» Problem to work on: Show the lines of the material that contain the word "agent".
· · ·
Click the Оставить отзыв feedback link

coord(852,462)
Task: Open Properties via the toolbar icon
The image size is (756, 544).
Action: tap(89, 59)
· · ·
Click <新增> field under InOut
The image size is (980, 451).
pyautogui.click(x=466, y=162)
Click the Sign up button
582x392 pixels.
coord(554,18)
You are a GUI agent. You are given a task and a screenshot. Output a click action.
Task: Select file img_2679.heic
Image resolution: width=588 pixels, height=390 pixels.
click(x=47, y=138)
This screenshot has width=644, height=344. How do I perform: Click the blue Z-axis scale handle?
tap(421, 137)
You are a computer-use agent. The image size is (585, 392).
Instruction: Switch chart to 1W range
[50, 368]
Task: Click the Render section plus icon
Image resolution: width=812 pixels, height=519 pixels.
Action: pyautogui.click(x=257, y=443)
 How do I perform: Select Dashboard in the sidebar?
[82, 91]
· · ·
» Exercise response:
You are a GUI agent. You are given a task and a screenshot. Output a click action.
You are a computer-use agent. The image size is (585, 392).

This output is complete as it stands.